**INSTRUCTIONS FOR THE TASK**
Could you reproduce, word for word, the stretch of the Guinea-Bissau coup editorial below from "Although Embalo was" through "in the world."?

##### SOURCE DOCUMENT

News Express |4th Dec 2025 | 46
The danger of ‘ceremonial’ coups




It is becoming increasingly clear that what unfolded in Guinea-Bissau last week Wednesday was a brazen drama staged by a desperate presidential incumbent who could read the writing on the wall but was not ready for the people’s verdict. With the election concluded three days earlier and the result being awaited, President Umaro Sissoco Embalo was facing certain defeat, according to most projections. And then he orchestrated what can only be described as Africa’s most transparent attempt at electoral theft through military subterfuge. The script was so poorly written that even foreign election observers saw through it immediately. A former Nigerian President Goodluck Jonathan, who was in the country to monitor the polls, has aptly described what happened as a ‘ceremonial coup’.

It all started with a screaming headline from a French media outlet. “‘I have been deposed,’ Guinea-Bissau’s Embalo tells FRANCE 24.” According to the online report, Embalo had granted an exclusive phone call with FRANCE 24 where he announced being toppled, while also telling the reporters that “he could not talk further without risking his phone being confiscated.” As if this was not strange enough, following what was said to be an asylum negotiation, Embalo left for the Senegalese capital of Dakar where he spent only a few hours before ending up in Brazzaville, Republic of Congo. The reason Embalo hurriedly left Dakar became apparent when the Senegalese Prime Minister Ousmane Sonko dismissed the whole fiasco in Guinea-Bissau as a “sham” while calling for the conclusion of the electoral process. “We want the electoral process to continue,” Sonko told Senegalese lawmakers last Friday. “The [electoral] commission must be able to declare the winner.”

From Mali to Niger, Chad, Guinea, Sudan, Burkina Faso, Madagascar and now Guinea-Bissau, there have been eight successful military takeovers within the last five years, mostly within the Sahelian ‘Coup Belt’. Apart from the violent jihadist insurgency that has provided a perfect excuse for some military adventurers, the August 2023 overthrow of Gabonese President Ali Bongo was also over a disputed presidential election. But the Guinea-Bissau scenario is completely different. Now, let’s consider the absurdity. A sitting president announces his own overthrow by the military to the international media and hastily assembles junta that installs allies of the supposedly deposed president—his former army chief and finance minister—to run a ‘transitional government.’ If this were not so dangerous to Guinea-Bissau’s democratic aspirations, it would be laughable.

Although Embalo was elected president in 2019 on the platform of an opposition faction that grew out of the then ruling African Party for the Independence of Guinea and Cape Verde (PAIGC)—founded in 1956 by one of Africa’s foremost anti-colonial leaders, Amilcar Cabral—after a run-off, he prevented PAIGC from presenting a candidate in this election. Despite that, it was still difficult for the retired Brigadier-General who presided over a country globally renowned as Africa’s narco-state to rig the process due to his unpopularity with the people. So, it was convenient for his military stooges to use the drug challenge as an excuse for the coup despite reports that many of their officers are also neck deep in the illicit trade that has turned Guinea-Bissau into one of the most notorious cocaine transport hubs in the world.

##########
##### DATA PROVIDED

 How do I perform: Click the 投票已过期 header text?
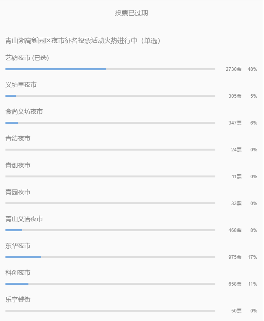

##########
##### DATA PROVIDED

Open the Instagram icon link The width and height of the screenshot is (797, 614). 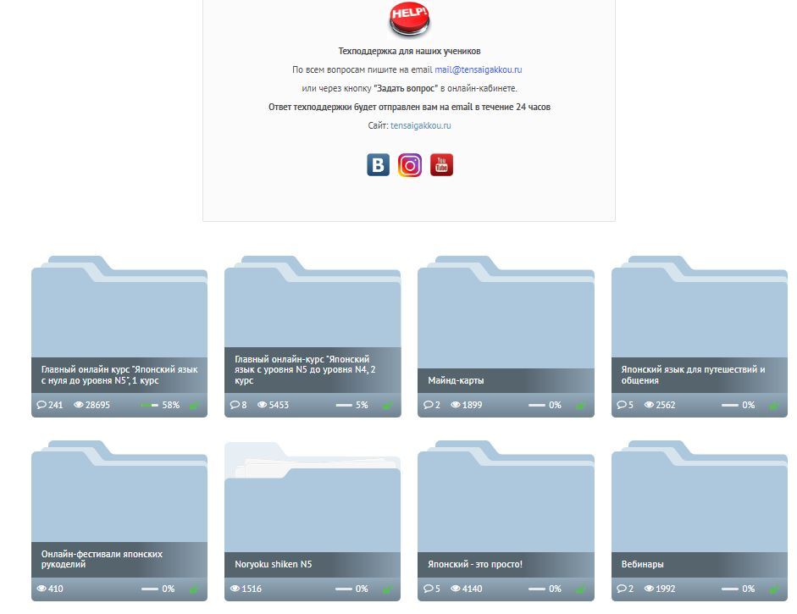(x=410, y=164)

##########
##### DATA PROVIDED

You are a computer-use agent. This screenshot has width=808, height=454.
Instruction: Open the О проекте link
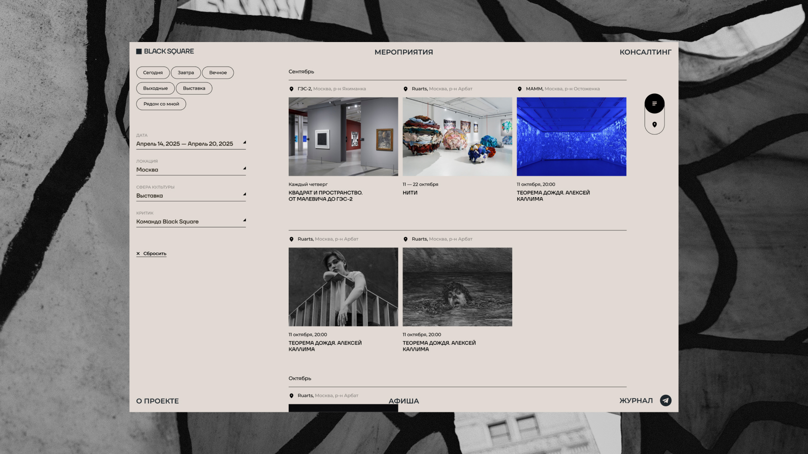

##########

**THE REPLY**
Although Embalo was elected president in 2019 on the platform of an opposition faction that grew out of the then ruling African Party for the Independence of Guinea and Cape Verde (PAIGC)—founded in 1956 by one of Africa’s foremost anti-colonial leaders, Amilcar Cabral—after a run-off, he prevented PAIGC from presenting a candidate in this election. Despite that, it was still difficult for the retired Brigadier-General who presided over a country globally renowned as Africa’s narco-state to rig the process due to his unpopularity with the people. So, it was convenient for his military stooges to use the drug challenge as an excuse for the coup despite reports that many of their officers are also neck deep in the illicit trade that has turned Guinea-Bissau into one of the most notorious cocaine transport hubs in the world.